Victor-Lucien-Sulpice Lécot (8 January 1831—19 December 1908) was a French  archbishop and cardinal of the Roman Catholic Church.

Biography
He was born in Montescourt-Lizerolles, and studied at the Minor Seminary of Compiègne and Major Seminary of Beauvais. He was ordained to the priesthood on June 24, 1855, and then taught at the Minor Seminary of Dijon until 1858. He also served as vicar of the Cathedral of Beauvais (1858-1872), military chaplain in the French Army during the Franco-Prussian War and pastor of the church of Saint-Antoine in Compiègne (1872-1886).

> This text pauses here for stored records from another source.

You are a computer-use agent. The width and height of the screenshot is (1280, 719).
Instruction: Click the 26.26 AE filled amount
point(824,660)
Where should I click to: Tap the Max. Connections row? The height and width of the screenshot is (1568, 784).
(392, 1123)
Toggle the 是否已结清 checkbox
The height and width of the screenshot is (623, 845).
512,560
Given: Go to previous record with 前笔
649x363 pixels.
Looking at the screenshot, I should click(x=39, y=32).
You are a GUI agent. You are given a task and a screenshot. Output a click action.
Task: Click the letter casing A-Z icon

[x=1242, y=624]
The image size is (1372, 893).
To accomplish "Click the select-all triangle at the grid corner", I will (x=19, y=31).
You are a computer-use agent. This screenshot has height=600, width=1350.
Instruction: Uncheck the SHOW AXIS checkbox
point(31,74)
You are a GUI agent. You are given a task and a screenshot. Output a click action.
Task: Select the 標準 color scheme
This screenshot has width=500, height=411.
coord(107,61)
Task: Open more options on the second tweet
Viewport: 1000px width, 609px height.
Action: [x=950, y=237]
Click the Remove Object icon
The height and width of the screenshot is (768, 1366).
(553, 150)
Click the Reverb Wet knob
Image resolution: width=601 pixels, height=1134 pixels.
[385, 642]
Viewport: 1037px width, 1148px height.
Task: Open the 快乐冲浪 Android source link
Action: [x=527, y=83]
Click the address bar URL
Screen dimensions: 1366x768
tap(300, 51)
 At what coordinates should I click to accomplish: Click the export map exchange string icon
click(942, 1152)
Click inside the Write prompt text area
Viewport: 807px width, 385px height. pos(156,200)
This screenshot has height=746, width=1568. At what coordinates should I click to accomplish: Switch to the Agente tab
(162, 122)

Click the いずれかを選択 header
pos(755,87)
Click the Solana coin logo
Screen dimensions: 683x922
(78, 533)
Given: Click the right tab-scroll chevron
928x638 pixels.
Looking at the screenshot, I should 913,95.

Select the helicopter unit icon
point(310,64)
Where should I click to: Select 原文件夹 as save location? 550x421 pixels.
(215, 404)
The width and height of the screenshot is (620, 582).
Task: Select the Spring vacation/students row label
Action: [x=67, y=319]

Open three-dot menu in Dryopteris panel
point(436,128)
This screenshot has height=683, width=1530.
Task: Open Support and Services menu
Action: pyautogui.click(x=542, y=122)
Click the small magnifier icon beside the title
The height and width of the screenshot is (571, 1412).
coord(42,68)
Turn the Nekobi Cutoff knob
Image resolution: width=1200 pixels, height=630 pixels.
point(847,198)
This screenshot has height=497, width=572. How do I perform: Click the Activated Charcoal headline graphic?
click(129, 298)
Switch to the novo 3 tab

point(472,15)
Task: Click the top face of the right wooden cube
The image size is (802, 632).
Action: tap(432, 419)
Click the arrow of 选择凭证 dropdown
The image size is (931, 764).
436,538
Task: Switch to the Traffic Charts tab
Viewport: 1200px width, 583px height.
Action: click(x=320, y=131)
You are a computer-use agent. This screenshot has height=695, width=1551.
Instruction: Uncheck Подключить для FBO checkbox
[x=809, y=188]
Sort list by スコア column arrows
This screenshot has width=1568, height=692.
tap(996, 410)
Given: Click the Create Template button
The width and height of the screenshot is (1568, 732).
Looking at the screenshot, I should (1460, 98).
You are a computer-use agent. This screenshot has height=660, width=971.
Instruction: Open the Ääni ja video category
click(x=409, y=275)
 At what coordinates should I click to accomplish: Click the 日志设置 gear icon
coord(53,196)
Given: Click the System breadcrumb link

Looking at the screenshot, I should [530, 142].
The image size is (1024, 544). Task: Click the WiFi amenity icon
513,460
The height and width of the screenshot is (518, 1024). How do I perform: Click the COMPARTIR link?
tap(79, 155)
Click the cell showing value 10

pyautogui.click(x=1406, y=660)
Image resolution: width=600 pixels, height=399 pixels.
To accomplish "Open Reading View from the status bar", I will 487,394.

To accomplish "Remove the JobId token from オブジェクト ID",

On the 10 June 1886, he was appointed Bishop of Dijon by Pope Leo XIII. He received his consecration on the following 11 July from Bishop Joseph-Maxence Péronne, with Bishops Paul-François-Marie de Forges and François-Marie Duboin, C.S.Sp., serving as co-consecrators. He was later transferred to the Roman Catholic Archdiocese of Bordeaux on 26 June 1890.

Pope Leo XIII created him Cardinal Priest of the Basilica of Santa Pudenziana in the consistory of 12 June 1893. He participated in the Papal Conclave of 1903, which elected Pope Pius X.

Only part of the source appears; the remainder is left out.